INPUT RECORDS below:

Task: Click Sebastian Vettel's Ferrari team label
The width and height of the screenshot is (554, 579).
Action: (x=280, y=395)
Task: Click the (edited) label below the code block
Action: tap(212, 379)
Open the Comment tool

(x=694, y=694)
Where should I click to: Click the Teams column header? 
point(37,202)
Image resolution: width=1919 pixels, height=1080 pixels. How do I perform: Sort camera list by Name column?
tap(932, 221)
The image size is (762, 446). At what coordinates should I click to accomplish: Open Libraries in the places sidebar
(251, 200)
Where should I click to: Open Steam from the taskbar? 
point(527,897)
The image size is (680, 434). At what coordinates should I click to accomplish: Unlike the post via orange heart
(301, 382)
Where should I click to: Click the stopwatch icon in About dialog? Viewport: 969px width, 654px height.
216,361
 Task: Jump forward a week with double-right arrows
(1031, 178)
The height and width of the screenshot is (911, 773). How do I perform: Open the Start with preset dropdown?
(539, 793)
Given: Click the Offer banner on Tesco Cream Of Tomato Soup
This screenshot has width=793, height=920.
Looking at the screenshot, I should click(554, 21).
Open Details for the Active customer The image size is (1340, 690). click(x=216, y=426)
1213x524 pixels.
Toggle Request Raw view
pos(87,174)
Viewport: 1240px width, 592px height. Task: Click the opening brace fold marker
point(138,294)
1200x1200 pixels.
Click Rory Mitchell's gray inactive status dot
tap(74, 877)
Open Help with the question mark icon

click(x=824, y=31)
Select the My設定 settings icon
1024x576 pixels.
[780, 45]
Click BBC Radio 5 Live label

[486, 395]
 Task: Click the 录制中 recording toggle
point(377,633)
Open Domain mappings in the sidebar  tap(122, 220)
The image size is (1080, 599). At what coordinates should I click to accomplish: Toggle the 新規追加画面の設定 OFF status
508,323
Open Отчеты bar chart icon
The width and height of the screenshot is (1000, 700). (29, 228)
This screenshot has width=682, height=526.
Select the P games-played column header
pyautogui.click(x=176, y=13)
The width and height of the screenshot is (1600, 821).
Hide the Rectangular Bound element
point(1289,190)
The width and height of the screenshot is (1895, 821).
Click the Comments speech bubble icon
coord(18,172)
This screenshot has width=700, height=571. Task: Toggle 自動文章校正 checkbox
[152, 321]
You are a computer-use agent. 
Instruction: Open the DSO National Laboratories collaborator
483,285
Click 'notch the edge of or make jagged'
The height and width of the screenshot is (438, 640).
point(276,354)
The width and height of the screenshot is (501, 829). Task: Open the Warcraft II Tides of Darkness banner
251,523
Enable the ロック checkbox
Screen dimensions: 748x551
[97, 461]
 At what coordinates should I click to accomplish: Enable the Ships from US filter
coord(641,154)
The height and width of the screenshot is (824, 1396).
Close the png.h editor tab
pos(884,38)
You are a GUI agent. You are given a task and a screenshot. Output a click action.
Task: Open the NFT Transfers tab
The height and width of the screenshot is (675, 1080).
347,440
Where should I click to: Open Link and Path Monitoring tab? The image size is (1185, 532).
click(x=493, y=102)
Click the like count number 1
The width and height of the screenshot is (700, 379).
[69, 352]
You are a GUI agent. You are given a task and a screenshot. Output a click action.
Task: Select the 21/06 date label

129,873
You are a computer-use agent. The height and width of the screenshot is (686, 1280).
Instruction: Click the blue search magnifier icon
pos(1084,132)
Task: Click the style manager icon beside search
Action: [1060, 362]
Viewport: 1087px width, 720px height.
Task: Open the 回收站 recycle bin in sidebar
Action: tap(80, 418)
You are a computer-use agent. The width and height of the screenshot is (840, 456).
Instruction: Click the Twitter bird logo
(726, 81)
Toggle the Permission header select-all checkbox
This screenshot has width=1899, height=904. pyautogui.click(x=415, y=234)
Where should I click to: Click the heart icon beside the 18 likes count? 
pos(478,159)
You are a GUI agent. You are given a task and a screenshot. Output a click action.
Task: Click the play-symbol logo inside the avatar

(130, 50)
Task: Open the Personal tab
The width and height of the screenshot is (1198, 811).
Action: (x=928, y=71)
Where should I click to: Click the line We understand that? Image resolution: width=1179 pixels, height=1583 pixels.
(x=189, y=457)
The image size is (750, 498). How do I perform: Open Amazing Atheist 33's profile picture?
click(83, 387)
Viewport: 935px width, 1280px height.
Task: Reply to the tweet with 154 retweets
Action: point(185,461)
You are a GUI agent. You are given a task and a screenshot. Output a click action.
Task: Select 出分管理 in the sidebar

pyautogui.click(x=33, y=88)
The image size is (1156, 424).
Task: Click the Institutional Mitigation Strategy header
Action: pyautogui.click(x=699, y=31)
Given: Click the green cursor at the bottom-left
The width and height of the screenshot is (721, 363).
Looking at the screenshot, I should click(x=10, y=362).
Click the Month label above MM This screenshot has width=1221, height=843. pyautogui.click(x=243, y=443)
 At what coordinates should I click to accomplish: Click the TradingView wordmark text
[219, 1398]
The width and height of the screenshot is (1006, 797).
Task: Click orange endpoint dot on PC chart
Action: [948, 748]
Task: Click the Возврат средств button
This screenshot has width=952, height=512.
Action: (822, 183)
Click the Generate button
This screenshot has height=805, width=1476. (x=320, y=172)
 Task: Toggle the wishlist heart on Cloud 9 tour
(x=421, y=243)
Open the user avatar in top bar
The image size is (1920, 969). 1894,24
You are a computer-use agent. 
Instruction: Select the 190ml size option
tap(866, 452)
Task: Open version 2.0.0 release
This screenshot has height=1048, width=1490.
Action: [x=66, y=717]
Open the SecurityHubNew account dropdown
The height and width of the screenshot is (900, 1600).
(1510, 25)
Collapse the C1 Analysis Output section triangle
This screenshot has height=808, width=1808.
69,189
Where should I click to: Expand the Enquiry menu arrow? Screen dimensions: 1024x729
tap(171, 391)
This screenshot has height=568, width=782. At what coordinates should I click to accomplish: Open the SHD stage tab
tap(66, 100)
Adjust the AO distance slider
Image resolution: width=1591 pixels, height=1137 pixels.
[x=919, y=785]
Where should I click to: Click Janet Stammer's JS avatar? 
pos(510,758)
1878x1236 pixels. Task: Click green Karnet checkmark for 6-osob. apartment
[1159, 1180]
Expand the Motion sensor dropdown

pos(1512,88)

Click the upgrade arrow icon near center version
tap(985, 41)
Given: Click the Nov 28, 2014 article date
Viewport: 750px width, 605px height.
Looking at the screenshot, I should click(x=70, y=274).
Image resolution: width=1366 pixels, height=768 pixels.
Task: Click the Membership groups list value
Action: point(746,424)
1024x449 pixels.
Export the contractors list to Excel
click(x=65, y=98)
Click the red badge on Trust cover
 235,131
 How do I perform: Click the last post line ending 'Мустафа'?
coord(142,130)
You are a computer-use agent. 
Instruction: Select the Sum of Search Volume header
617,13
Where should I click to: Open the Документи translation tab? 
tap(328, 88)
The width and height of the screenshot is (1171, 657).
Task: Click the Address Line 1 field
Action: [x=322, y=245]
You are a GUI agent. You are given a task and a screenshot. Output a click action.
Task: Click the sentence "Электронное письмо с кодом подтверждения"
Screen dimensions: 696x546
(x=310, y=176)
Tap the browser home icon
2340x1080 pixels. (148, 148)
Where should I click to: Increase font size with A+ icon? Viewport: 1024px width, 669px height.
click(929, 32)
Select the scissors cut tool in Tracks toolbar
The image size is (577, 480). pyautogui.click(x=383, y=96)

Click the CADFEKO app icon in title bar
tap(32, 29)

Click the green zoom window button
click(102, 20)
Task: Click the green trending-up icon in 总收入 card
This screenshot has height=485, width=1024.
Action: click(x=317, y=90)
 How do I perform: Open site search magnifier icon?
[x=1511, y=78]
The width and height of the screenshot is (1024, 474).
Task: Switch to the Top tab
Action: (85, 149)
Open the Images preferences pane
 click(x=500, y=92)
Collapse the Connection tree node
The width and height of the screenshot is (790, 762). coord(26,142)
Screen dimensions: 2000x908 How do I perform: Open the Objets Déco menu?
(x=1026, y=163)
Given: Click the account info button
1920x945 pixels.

End of INPUT RECORDS.

• [WHAT IS REQUIRED]
Within the listing above, the range opens at the line with "Click the like count number 1" and closes at the line with "You are a computer-use agent. The height". Reproduce exactly the lines of that range, including both ends.

• [RESPONSE AREA]
Click the like count number 1
The width and height of the screenshot is (700, 379).
[69, 352]
You are a GUI agent. You are given a task and a screenshot. Output a click action.
Task: Select the 21/06 date label

129,873
You are a computer-use agent. The height and width of the screenshot is (686, 1280).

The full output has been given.